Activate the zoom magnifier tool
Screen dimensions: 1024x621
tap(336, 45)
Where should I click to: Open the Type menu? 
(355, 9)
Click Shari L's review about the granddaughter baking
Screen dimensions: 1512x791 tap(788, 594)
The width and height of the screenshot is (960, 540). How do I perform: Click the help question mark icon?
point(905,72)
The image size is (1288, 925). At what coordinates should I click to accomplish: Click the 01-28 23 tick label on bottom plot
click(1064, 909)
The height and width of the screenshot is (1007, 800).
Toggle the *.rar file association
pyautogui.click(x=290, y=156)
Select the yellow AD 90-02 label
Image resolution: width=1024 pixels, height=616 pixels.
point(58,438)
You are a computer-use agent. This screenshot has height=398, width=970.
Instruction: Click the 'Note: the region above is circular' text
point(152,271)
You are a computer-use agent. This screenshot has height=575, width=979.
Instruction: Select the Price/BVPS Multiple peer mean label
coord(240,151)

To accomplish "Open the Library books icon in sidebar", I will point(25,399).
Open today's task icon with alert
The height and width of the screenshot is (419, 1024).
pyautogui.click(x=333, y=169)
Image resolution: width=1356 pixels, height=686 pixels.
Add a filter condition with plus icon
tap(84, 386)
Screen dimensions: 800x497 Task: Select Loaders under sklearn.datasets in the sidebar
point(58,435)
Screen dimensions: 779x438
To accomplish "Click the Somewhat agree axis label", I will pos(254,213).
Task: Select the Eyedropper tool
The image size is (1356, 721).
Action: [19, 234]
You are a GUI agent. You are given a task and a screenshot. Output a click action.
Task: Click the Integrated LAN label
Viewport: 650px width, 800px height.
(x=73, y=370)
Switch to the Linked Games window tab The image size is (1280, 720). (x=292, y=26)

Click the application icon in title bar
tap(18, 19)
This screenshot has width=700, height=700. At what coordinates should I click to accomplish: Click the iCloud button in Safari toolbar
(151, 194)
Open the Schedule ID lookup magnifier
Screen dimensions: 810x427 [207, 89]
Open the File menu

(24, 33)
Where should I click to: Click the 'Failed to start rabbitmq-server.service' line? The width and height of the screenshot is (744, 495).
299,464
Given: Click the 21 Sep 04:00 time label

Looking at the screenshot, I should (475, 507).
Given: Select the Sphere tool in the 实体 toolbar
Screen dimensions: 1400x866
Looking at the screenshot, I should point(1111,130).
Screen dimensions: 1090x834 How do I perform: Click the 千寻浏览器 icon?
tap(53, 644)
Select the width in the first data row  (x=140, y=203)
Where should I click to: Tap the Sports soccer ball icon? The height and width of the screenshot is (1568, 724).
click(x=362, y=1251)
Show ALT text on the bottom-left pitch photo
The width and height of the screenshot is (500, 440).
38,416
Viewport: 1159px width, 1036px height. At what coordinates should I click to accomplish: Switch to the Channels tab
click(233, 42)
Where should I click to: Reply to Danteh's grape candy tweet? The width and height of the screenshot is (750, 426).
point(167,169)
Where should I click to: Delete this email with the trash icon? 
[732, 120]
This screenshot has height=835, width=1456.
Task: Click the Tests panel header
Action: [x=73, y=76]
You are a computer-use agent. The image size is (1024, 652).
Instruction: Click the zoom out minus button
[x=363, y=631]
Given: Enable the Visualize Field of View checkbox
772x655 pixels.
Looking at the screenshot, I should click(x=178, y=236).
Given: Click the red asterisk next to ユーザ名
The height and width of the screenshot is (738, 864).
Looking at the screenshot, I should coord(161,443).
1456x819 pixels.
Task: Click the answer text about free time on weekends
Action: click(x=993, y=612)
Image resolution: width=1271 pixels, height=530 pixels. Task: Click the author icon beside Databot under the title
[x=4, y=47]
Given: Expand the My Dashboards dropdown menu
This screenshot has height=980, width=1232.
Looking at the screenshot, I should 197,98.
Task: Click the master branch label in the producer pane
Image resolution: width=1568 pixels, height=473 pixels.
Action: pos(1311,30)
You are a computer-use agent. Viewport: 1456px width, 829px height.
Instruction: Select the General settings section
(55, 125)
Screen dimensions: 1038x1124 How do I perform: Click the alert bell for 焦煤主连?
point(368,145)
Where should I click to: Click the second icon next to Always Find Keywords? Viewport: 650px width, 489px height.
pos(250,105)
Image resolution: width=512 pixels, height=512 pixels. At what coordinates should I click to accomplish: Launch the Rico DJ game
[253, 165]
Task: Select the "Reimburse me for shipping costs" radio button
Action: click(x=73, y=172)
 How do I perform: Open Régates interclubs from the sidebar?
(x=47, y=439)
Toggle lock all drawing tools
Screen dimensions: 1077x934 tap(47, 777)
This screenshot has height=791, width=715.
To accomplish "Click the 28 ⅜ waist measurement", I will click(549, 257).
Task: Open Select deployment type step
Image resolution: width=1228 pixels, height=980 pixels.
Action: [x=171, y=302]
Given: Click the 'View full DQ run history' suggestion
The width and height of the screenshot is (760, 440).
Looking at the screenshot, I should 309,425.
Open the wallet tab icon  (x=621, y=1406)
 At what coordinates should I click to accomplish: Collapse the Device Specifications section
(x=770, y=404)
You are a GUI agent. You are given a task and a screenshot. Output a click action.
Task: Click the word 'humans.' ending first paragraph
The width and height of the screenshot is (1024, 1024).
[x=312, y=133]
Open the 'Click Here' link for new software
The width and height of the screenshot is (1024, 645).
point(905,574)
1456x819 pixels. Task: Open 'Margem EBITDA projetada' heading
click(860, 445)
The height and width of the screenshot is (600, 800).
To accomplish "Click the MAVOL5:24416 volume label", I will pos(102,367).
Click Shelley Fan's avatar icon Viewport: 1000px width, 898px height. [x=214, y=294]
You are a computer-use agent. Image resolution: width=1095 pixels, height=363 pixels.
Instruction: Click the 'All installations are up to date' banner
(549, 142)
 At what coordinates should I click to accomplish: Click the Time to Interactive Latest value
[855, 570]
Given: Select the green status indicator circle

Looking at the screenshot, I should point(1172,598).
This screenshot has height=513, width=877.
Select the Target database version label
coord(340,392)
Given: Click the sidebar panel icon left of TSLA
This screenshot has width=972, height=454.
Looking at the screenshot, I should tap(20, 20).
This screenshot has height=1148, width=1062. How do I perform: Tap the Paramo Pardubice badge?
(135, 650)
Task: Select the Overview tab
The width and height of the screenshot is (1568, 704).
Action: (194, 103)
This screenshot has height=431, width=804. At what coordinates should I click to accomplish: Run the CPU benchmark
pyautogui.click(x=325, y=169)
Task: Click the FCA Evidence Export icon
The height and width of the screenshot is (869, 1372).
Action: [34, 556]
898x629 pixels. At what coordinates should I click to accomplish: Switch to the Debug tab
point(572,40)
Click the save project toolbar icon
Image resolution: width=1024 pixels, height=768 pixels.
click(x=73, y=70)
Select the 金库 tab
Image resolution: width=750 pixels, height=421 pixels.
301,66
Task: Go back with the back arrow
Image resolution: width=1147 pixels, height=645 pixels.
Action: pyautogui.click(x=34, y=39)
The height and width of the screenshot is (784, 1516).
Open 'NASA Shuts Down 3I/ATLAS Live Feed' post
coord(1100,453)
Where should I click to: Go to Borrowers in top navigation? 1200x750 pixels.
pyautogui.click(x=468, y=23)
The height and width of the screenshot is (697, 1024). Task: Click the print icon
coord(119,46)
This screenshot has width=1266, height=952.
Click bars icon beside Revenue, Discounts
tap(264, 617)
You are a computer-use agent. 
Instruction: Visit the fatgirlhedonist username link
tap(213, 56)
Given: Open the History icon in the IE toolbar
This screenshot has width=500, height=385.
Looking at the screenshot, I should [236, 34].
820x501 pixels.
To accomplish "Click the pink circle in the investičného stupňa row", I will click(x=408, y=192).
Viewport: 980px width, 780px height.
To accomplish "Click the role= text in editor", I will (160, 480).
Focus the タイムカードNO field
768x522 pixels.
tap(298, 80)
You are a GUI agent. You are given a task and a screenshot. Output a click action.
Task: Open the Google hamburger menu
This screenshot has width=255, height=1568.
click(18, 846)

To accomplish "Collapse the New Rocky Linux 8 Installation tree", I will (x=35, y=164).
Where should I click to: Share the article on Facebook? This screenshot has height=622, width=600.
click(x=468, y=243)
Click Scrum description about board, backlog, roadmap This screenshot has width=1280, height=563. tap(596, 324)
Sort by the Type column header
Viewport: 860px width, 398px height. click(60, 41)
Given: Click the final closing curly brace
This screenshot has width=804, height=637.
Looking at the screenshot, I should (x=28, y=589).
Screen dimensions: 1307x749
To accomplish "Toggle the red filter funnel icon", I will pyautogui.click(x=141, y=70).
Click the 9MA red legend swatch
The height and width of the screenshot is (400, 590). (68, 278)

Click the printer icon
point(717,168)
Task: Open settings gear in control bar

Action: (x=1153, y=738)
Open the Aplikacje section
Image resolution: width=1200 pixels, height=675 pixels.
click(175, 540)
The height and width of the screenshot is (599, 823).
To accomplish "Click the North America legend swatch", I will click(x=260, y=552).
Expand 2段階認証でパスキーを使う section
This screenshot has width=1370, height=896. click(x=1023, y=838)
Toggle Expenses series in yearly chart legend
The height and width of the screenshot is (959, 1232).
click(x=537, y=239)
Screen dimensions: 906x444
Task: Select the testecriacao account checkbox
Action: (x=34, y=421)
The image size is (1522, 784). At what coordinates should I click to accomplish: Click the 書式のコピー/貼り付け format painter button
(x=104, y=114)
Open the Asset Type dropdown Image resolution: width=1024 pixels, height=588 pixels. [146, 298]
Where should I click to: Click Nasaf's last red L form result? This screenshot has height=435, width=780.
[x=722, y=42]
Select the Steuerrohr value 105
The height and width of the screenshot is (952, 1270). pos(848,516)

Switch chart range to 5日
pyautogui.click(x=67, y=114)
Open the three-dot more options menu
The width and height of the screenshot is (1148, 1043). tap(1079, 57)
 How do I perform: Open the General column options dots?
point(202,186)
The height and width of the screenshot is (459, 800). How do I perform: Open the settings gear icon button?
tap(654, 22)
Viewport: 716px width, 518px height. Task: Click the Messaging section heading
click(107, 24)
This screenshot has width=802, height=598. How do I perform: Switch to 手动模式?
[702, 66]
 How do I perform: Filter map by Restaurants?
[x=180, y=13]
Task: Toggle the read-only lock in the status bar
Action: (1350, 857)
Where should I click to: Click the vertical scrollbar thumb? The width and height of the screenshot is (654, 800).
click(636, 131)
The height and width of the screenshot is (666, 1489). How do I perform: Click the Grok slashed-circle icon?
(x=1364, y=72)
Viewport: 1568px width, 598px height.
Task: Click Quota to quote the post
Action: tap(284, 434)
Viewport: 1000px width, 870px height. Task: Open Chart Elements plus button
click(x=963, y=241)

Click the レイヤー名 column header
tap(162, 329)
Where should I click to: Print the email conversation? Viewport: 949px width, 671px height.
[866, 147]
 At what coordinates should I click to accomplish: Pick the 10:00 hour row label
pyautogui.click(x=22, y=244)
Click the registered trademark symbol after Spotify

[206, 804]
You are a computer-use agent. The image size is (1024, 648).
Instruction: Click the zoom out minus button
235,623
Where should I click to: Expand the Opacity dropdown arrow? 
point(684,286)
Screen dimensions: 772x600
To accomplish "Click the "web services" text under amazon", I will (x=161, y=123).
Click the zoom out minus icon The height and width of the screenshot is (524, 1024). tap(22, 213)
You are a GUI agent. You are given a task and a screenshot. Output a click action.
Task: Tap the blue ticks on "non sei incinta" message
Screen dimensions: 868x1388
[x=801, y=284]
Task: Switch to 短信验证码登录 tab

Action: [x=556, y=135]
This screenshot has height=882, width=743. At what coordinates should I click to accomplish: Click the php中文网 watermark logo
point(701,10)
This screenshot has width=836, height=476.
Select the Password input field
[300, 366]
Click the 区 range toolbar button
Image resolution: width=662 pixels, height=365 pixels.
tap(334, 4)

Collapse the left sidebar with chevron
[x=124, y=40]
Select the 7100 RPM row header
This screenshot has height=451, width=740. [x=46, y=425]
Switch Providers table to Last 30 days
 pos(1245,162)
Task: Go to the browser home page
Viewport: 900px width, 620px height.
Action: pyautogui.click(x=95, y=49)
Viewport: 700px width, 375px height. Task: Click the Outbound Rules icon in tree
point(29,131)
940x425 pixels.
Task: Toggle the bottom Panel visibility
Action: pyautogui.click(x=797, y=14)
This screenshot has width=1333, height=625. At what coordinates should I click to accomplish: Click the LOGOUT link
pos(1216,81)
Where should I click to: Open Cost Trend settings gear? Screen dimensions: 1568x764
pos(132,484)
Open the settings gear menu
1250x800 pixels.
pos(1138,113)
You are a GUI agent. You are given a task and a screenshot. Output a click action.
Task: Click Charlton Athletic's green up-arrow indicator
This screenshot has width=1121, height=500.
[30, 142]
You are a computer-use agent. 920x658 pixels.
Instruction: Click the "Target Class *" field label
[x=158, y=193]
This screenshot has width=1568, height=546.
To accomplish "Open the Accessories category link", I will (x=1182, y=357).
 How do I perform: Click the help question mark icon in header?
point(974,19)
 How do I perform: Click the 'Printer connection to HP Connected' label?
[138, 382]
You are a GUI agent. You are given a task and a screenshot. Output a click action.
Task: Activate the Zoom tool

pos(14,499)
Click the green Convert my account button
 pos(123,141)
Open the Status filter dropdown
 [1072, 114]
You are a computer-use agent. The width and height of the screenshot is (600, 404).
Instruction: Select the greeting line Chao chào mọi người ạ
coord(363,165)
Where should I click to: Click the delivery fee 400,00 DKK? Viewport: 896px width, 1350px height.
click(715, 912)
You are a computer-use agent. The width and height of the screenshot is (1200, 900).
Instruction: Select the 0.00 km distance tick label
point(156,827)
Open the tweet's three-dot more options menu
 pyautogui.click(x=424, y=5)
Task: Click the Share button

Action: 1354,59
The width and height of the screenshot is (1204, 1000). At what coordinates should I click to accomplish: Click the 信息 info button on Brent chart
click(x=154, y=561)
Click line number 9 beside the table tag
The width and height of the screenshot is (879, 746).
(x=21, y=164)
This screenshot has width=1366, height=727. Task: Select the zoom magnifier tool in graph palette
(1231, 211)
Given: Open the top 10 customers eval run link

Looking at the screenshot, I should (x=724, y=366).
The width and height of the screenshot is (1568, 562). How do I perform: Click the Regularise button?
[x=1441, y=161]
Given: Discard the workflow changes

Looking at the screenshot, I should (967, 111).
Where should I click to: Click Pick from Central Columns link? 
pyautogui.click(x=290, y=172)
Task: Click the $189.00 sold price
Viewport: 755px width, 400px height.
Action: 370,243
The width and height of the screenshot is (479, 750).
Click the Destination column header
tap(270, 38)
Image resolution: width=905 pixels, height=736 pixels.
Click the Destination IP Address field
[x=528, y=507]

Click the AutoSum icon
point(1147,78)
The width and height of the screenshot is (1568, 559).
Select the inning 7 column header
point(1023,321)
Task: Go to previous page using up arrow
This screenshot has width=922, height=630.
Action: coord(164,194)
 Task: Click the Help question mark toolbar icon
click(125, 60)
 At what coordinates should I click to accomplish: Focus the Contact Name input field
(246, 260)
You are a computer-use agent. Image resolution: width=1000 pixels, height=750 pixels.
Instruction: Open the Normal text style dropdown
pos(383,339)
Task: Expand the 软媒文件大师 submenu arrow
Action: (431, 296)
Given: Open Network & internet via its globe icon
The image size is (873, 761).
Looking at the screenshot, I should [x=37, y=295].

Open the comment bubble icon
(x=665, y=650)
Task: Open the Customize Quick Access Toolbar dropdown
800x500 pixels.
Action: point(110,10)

##########

**Your assignment**
Within the listing above, extract exactly the lines from the line with "Instruction: Click the 'Note: the" to the line with "Task: Select the Eyedropper tool", the two named lines included, and no others.

**Exercise solution**
Instruction: Click the 'Note: the region above is circular' text
point(152,271)
You are a computer-use agent. This screenshot has height=575, width=979.
Instruction: Select the Price/BVPS Multiple peer mean label
coord(240,151)

To accomplish "Open the Library books icon in sidebar", I will point(25,399).
Open today's task icon with alert
The height and width of the screenshot is (419, 1024).
pyautogui.click(x=333, y=169)
Image resolution: width=1356 pixels, height=686 pixels.
Add a filter condition with plus icon
tap(84, 386)
Screen dimensions: 800x497 Task: Select Loaders under sklearn.datasets in the sidebar
point(58,435)
Screen dimensions: 779x438
To accomplish "Click the Somewhat agree axis label", I will pos(254,213).
Task: Select the Eyedropper tool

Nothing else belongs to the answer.